Monday, December 6, 2010

Sinterklaas and Zwarte Piet... the strangest Dutch tradition

December 5th is a special day in The Netherlands, they celebrate Sinterklaas. Dutch families exchange presents and children leave shoes by the door which are filled with chocolates & tiny gifts. Sounds familiar, like the Santa Claus and stockings that we are used to... but there is a strange difference: Zwarte Piet. Translated this means Black Pete, which is a literal description, as they are helpers that paint their faces black.

I pulled this pic from the internet to give you a clear mental image (I also find it strange that Sinterklaas wears a Pope hat):

In most places, especially the US, it would be unheard of to pant your face black. When we first saw this in person we were shocked. But the Dutch find it perfectly normal and festive. They've all grown up with it, and enjoy carrying on the tradition with their children.

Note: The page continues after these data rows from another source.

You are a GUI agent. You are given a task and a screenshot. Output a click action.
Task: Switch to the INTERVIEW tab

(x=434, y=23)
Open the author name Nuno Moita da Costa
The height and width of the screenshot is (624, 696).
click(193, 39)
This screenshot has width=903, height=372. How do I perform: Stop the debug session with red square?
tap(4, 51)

Sinterklaas and Zwarte Piet (Sint & Piet for short) are manifested in nearly every form imaginable, from dolls...
... to chocolates and marzipan...

... to wrapping paper...

... and even Zwarte Piet cakes (eek!):

This year, we hosted the Sinterklaas party for Chad's colleagues from work. One tradition they do each year is to write a poem about another person (anonymously) which includes a lot of sarcasm and jokes about the person. Each person reads their poem in front of the group, and the goal is to really embarrass the person without completely offending them (none were too bad this year).

There is also a gift exchange. This year, the theme was for each person to buy two small gifts, one that was blue and another that was edible. The gifts then go into a pile, and a dice game begins. Depending on the number rolled, you either pick a gift from the pile, pass your gift left or right, unwrap the gift, take another person's gift, or give yours away. This goes on until each person has a gift.

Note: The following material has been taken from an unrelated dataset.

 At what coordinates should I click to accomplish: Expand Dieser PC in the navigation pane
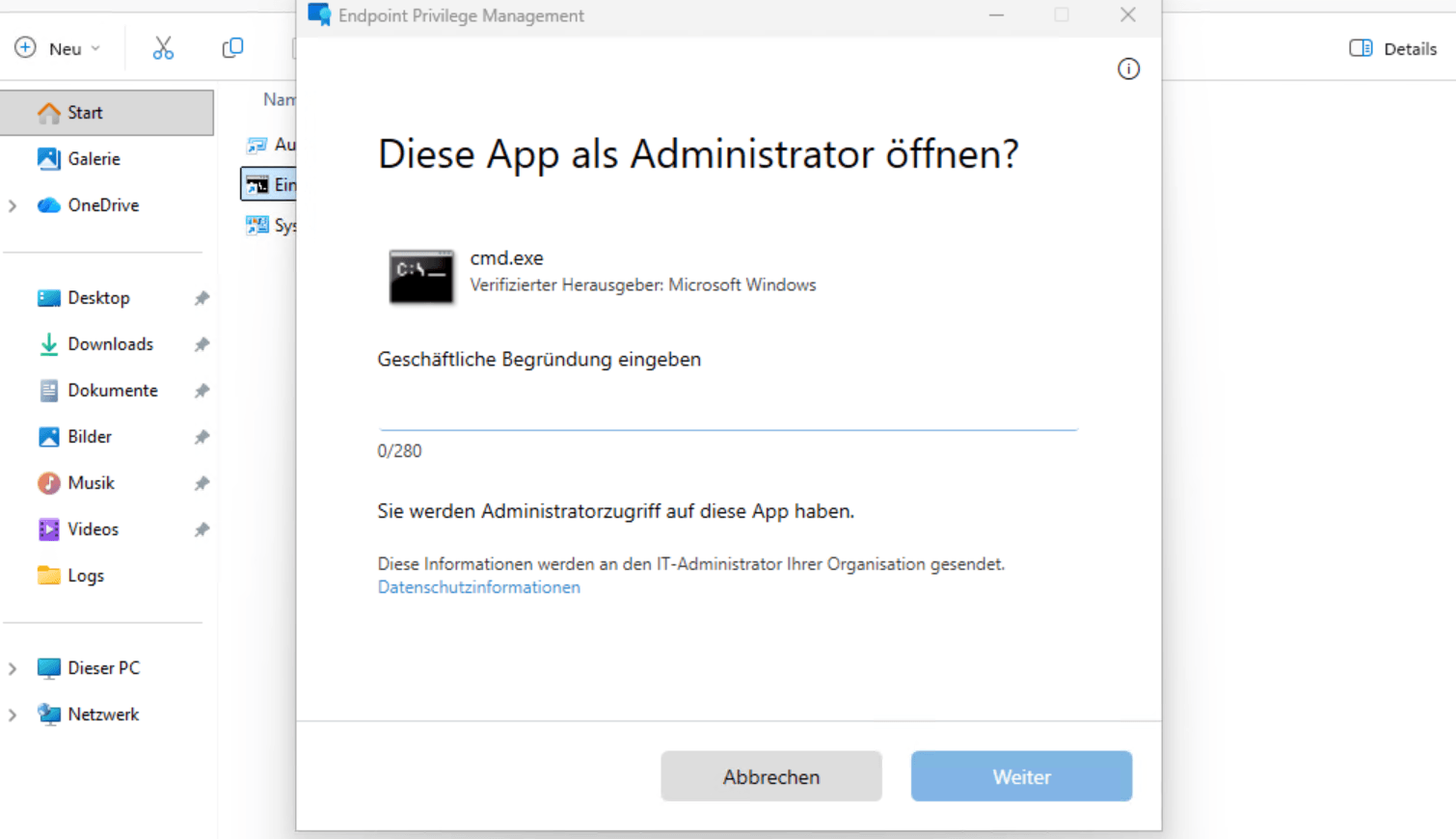point(13,667)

I'm glad there we were able to experience this Dutch holiday tradition (mostly with our jaws dropped), but I don't think I'll adopt Zwarte Piet into my holiday festivities. We bought the Sint & Piet dolls to mark the interesting occasion, but I think I will hide them from our children until they are a bit older, as not to corrupt and/or terrify them. Tell me this Zwarte Piet doll isn't creepy! We used to tell ghost stories at slumber parties about china dolls whose finger nails would grow at night and scratch you. I can easily see this doll taking over the roll in that scary story.

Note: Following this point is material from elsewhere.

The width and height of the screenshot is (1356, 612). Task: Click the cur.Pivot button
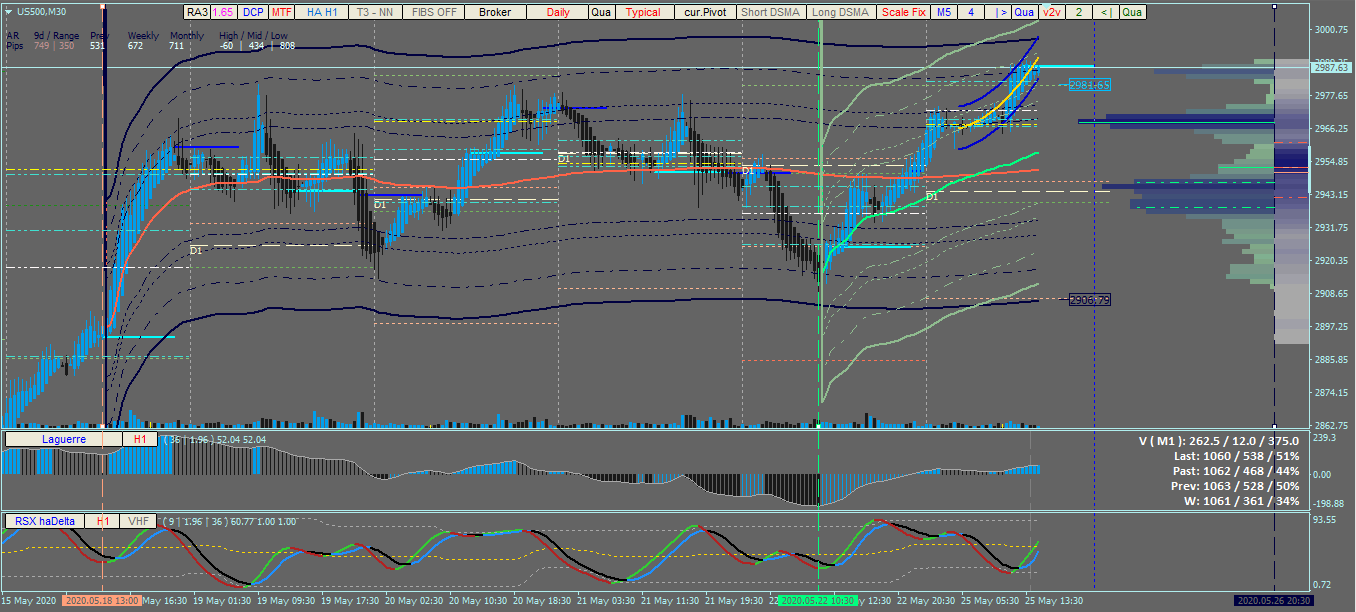click(705, 12)
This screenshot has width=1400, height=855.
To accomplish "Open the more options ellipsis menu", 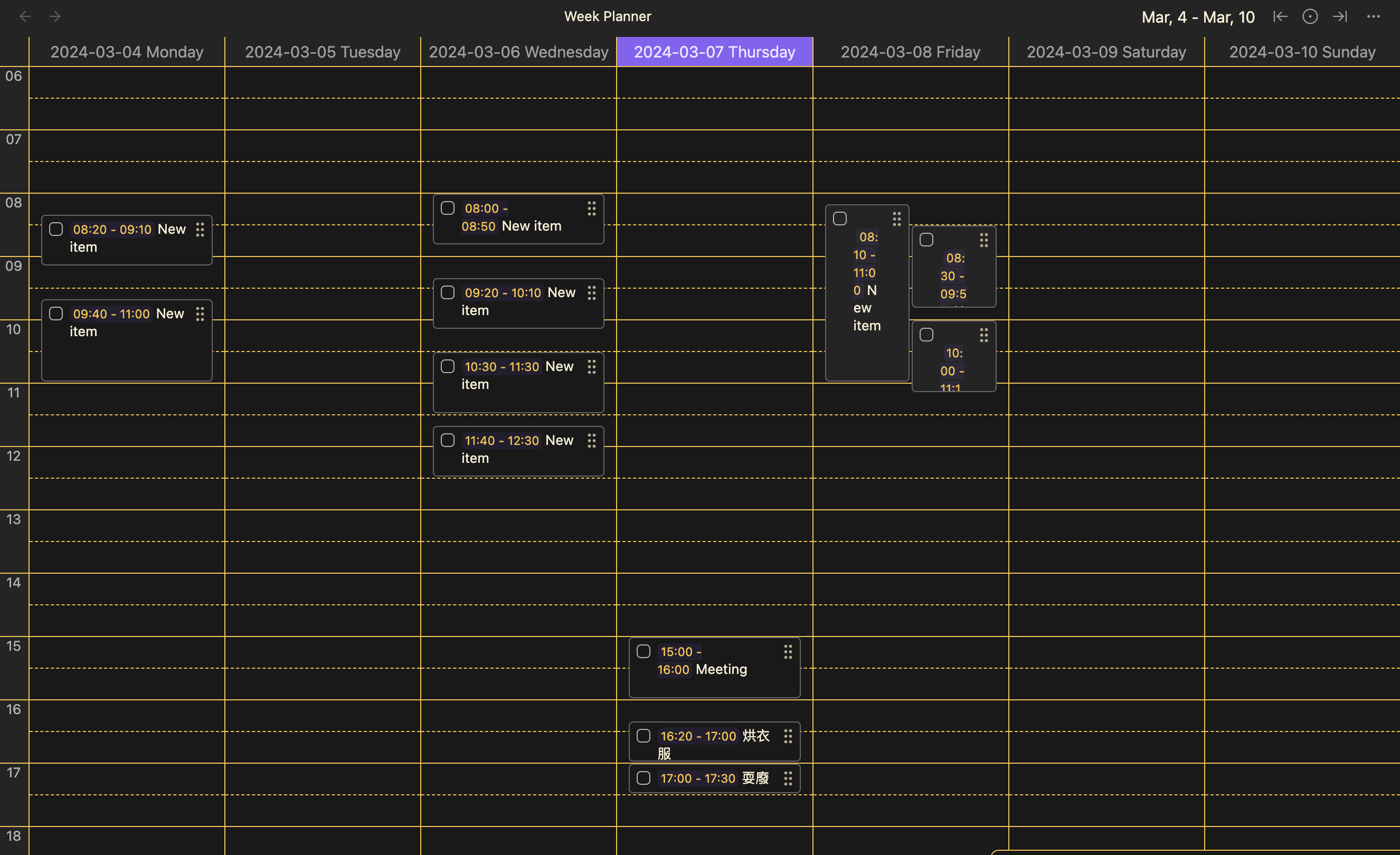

I wish them all the best with their traditions, but I'll take Santa and his tiny elves any day!


More pics on Flickr:
For your entertainment, here is comedian David Sedaris' take on the holiday:


Charlie Sheen said...

Where did you find the Sinter Klaas and Zwarte Piet dolls?? I collect Santas and, being of Dutch heritage, I'm desperately seeking a Sinter Klaas for my collection.

Suzanne Kanick said...

I got them at a Blokker store in The Netherlands around Christmas time. I'm not sure if it's something they carry every year.